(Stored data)

BEGIN

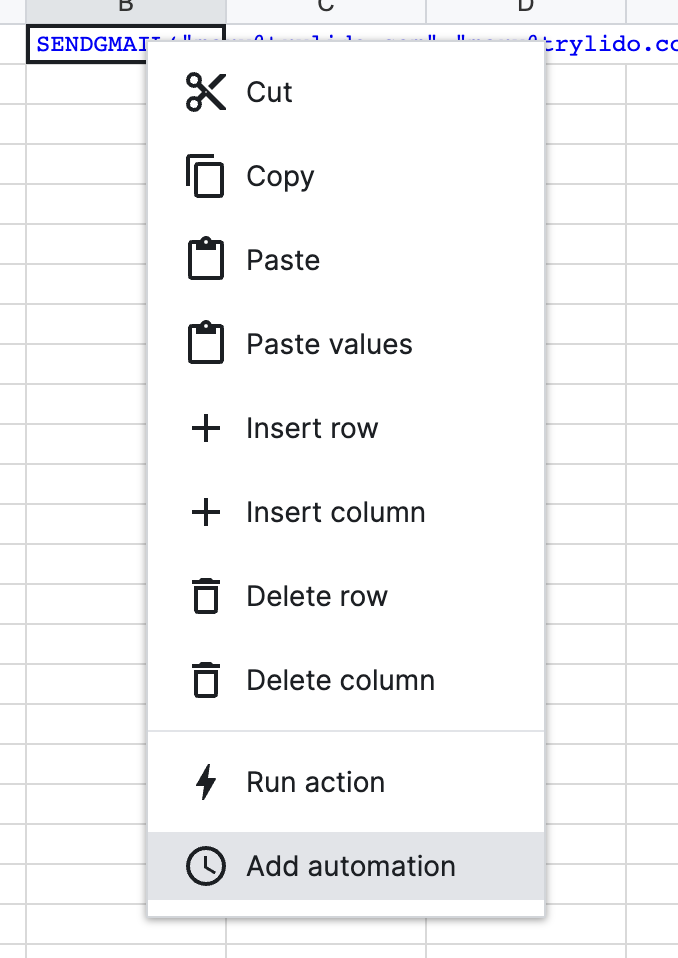Select column C header

[x=325, y=8]
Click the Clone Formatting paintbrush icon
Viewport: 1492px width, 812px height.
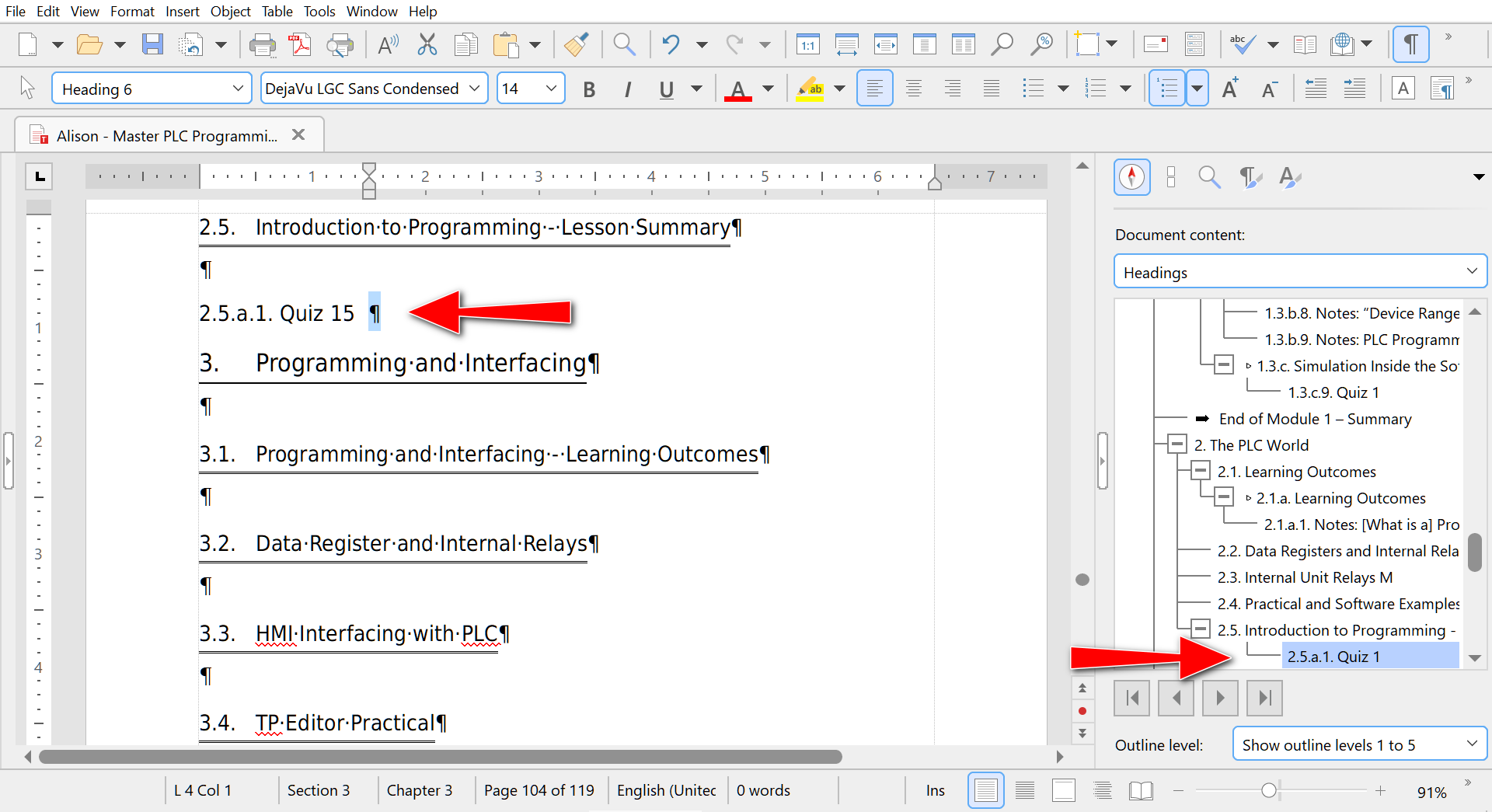tap(576, 44)
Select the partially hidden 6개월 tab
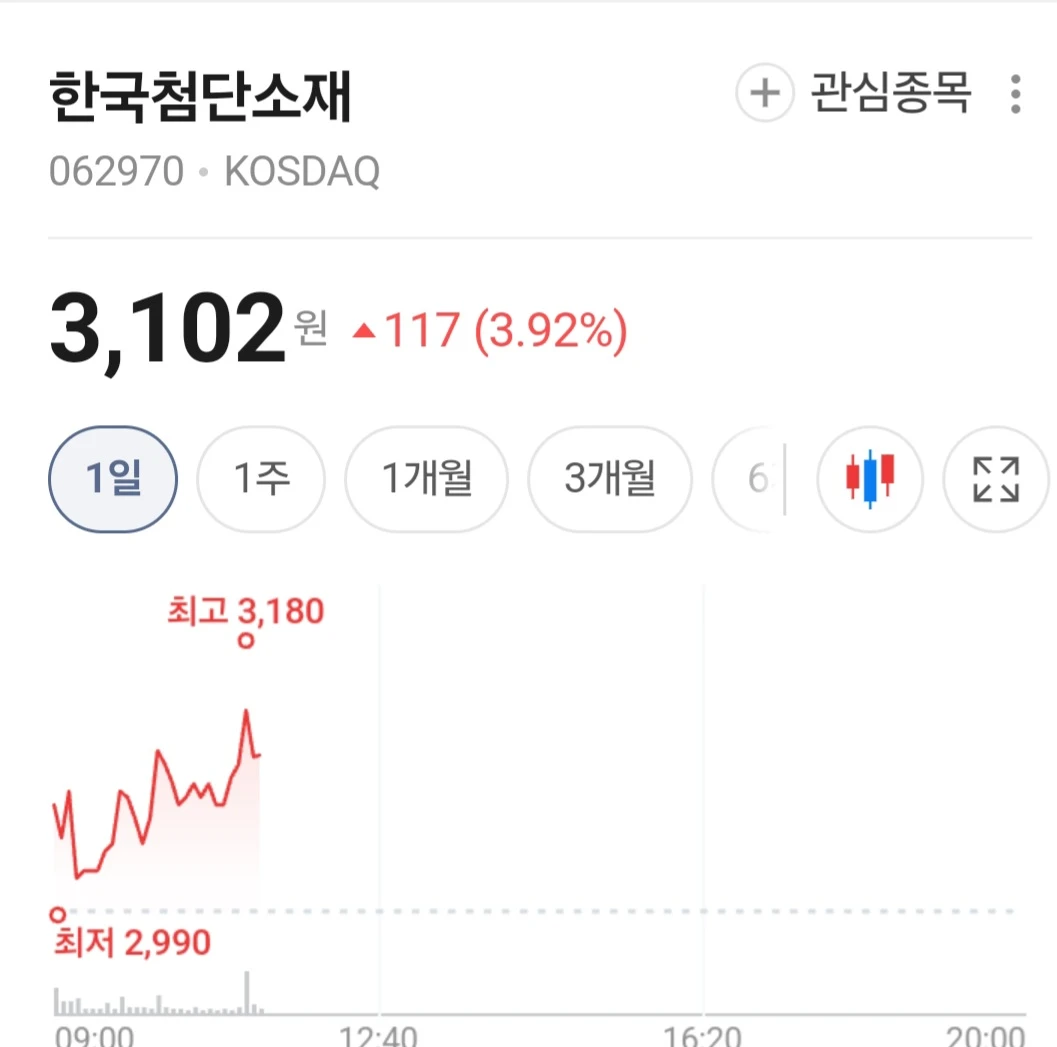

END

[Problem to work on]
Beginning with the line that contains "Click the Clone Formatting paintbrush icon" and ending with the last line of the data above, output those lines exactly and nothing more, without any pictures.

[Exercise solution]
Click the Clone Formatting paintbrush icon
Viewport: 1492px width, 812px height.
tap(576, 44)
Select the partially hidden 6개월 tab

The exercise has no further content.